Instructions for the task:
Directions for the data below: repeat exactly the lines from the one with "Instruction: Click the" through the one with "Task: Click the export to Excel icon", both included, and omit all pictures.

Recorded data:
☆ ☆ ☆ ☆ ☆ ☆ ☆

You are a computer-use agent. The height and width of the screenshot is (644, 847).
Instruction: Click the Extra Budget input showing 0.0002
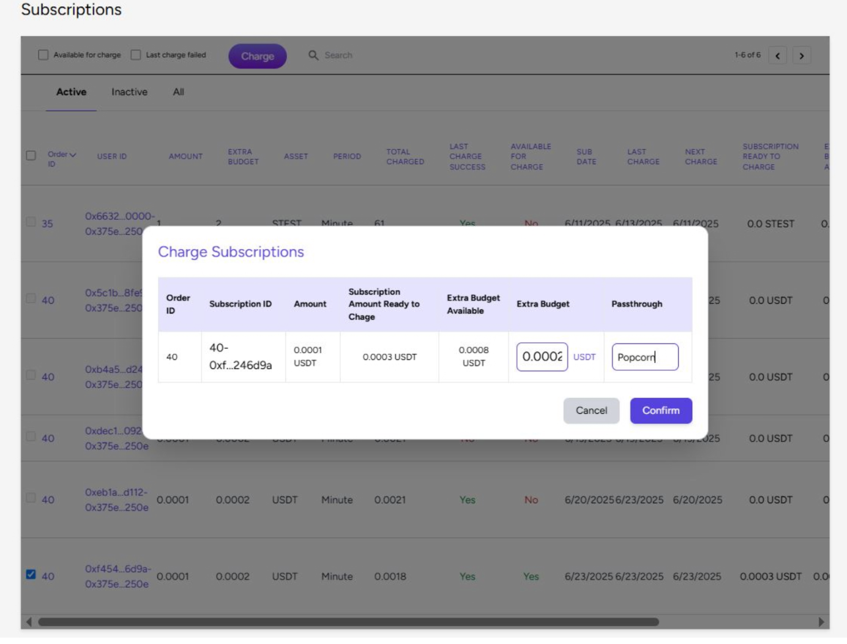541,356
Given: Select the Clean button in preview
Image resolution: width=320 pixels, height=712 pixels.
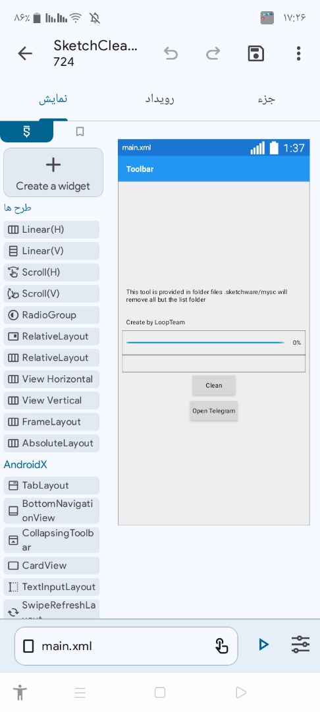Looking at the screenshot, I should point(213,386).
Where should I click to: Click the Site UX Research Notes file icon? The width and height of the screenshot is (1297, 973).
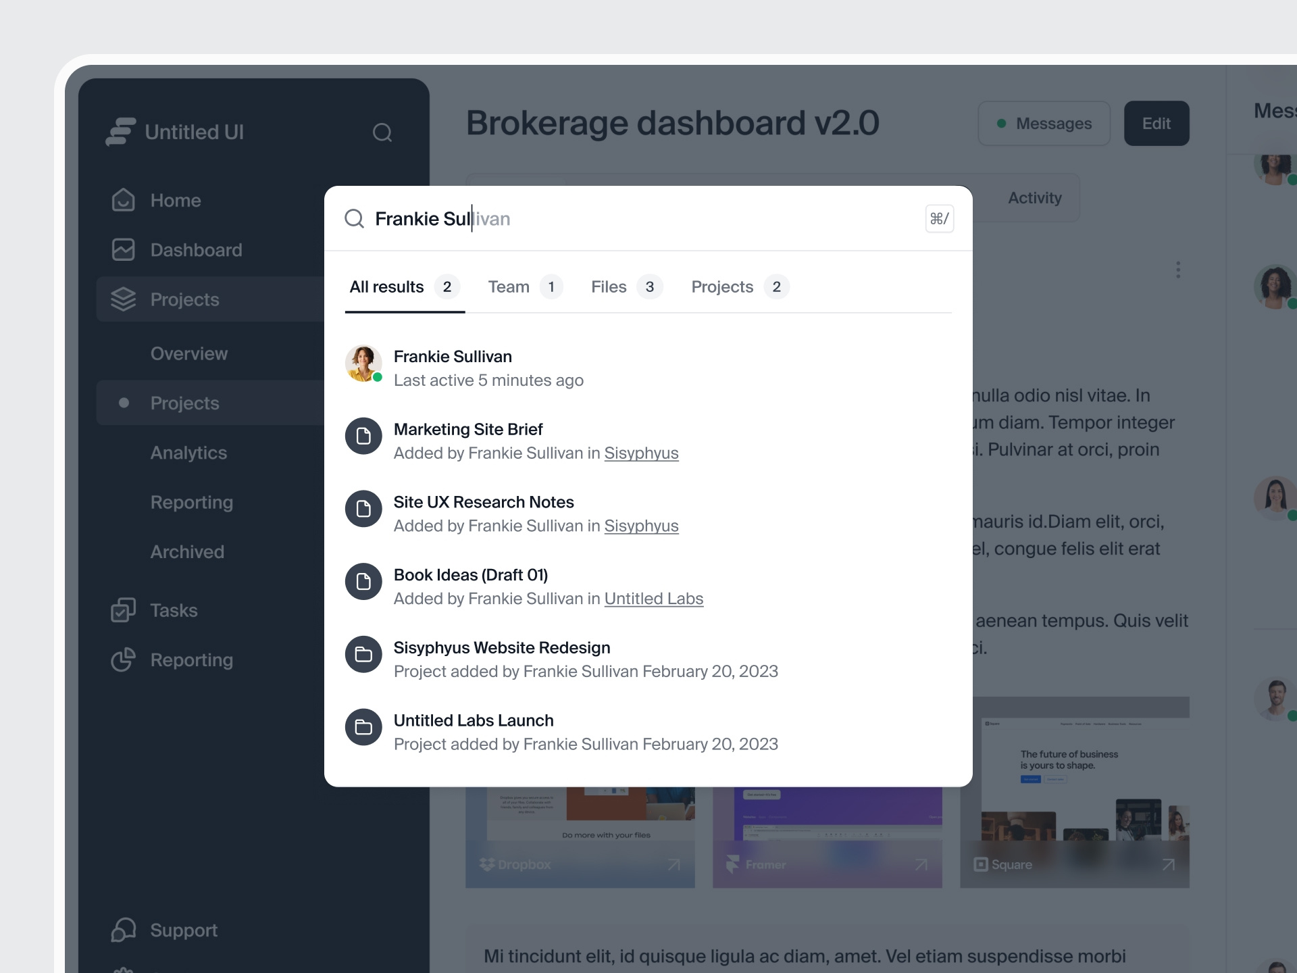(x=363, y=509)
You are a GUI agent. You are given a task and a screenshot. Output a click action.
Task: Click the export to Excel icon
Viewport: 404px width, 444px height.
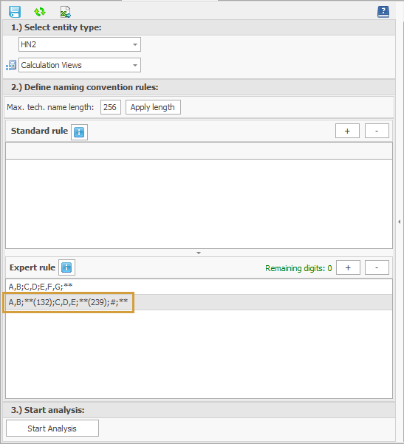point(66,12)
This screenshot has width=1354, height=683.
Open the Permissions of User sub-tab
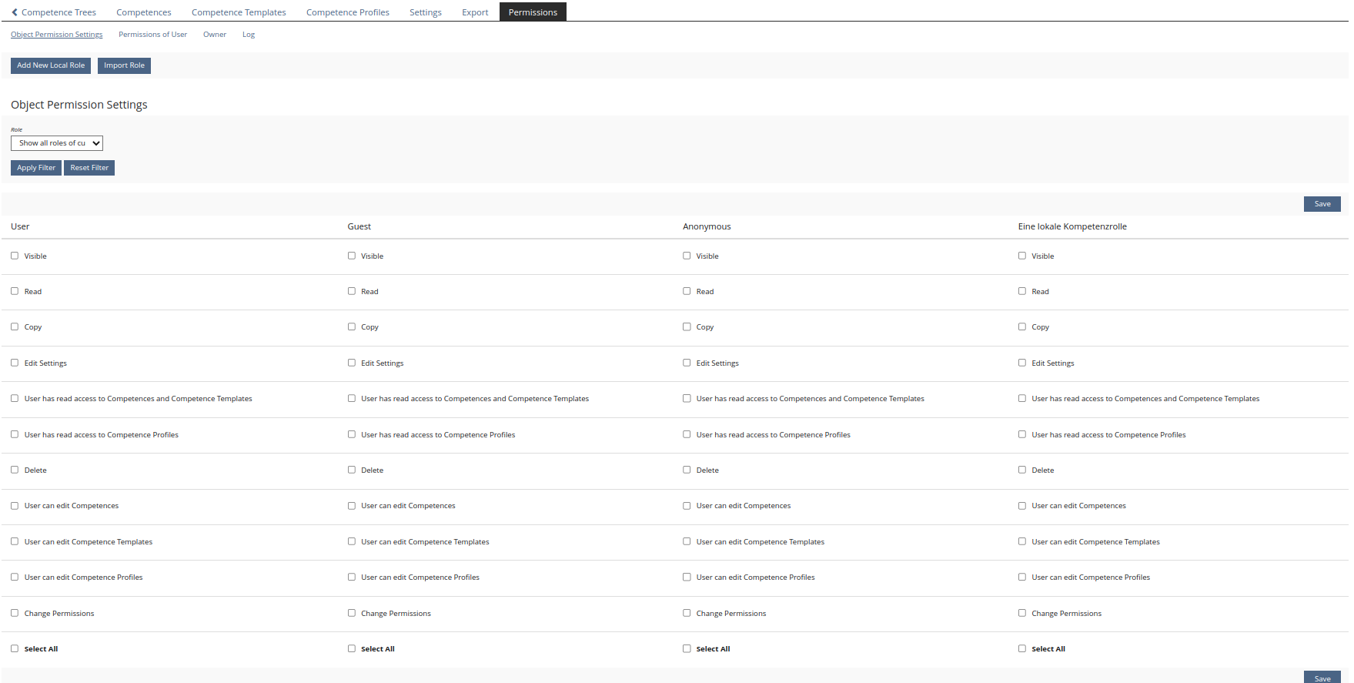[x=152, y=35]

☆ ☆ ☆ ☆ ☆ ☆ ☆

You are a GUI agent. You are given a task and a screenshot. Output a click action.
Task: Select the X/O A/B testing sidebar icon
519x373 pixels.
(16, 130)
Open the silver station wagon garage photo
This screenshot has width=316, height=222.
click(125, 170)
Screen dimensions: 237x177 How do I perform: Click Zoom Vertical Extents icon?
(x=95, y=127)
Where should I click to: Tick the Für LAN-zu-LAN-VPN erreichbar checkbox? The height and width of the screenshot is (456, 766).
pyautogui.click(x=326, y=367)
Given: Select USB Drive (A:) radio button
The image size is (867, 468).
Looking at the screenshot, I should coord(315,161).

☆ ☆ ☆ ☆ ☆ ☆ ☆

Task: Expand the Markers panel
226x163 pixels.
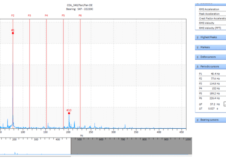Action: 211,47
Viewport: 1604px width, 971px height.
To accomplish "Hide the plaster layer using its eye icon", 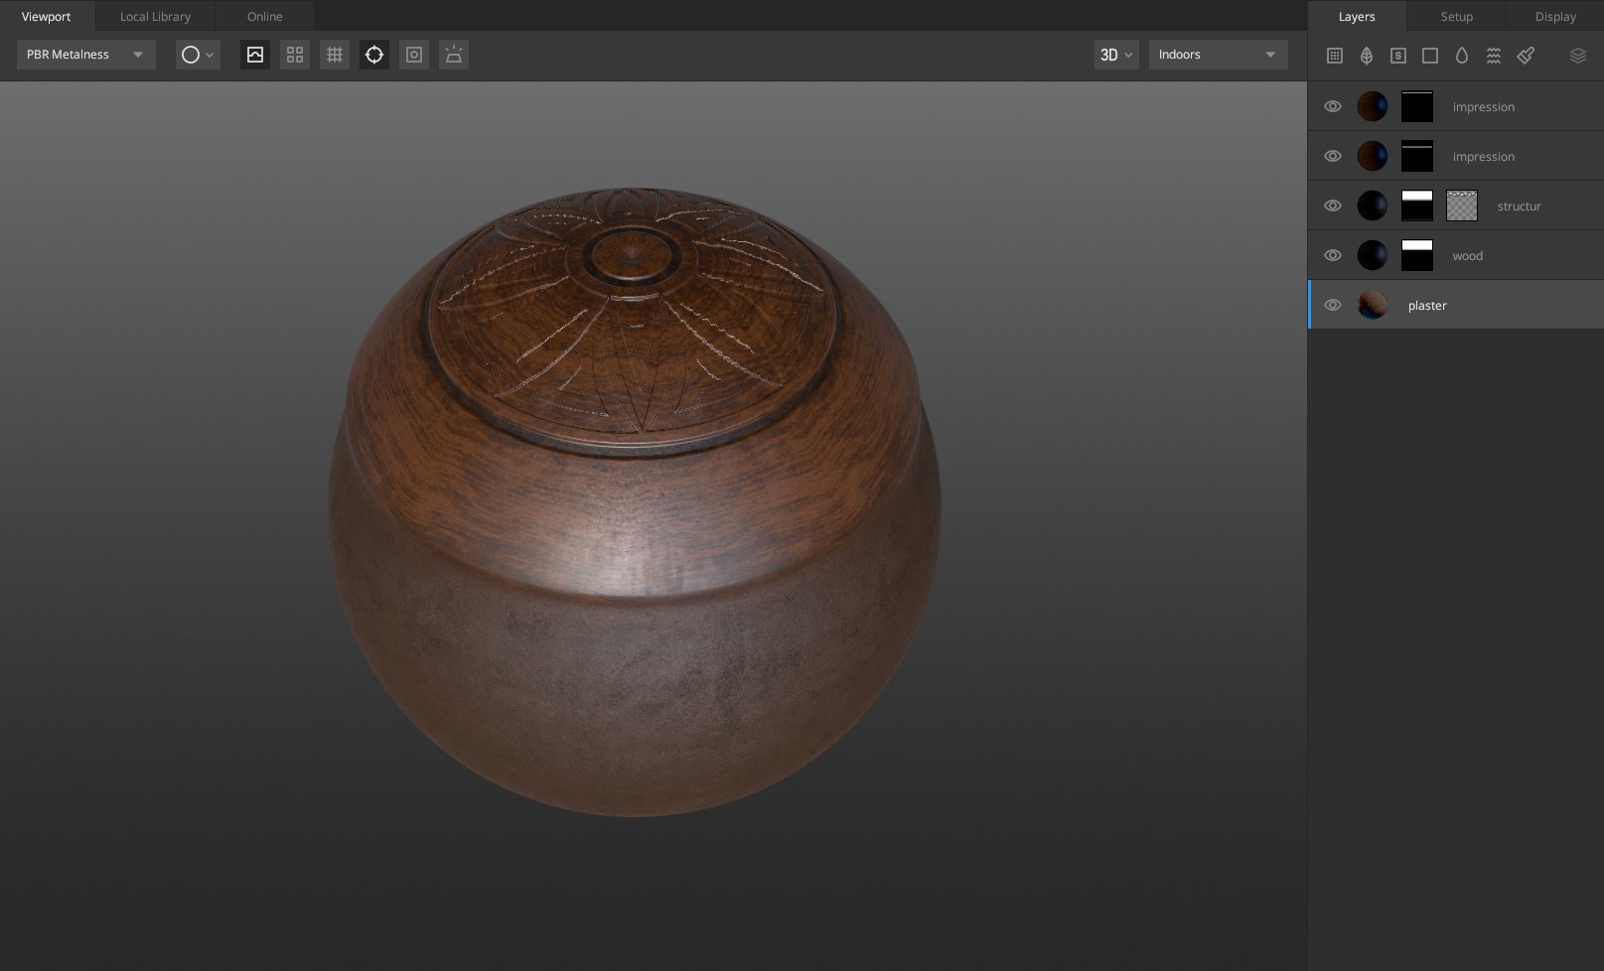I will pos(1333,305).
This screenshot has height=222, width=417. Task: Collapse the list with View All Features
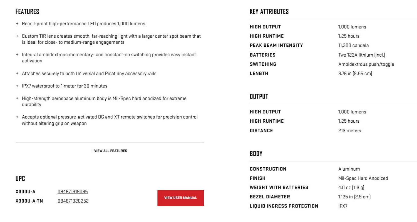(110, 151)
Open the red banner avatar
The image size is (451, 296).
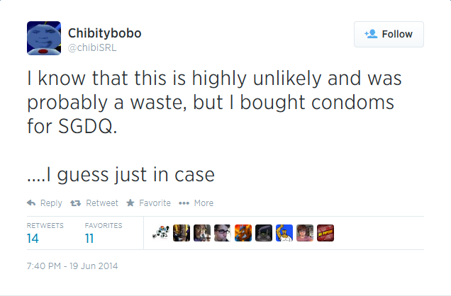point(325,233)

☆ ☆ ☆ ☆ ☆ ☆ ☆

Exercise response:
Instruction: Click the Extra Budget input showing 0.0002
541,356
Given: Select the Clean button in preview
Image resolution: width=320 pixels, height=712 pixels.
Looking at the screenshot, I should point(213,386).
Where should I click to: Click the Site UX Research Notes file icon? The width and height of the screenshot is (1297, 973).
(x=363, y=509)
You are a GUI agent. You are given a task and a screenshot. Output a click action.
Task: Click the export to Excel icon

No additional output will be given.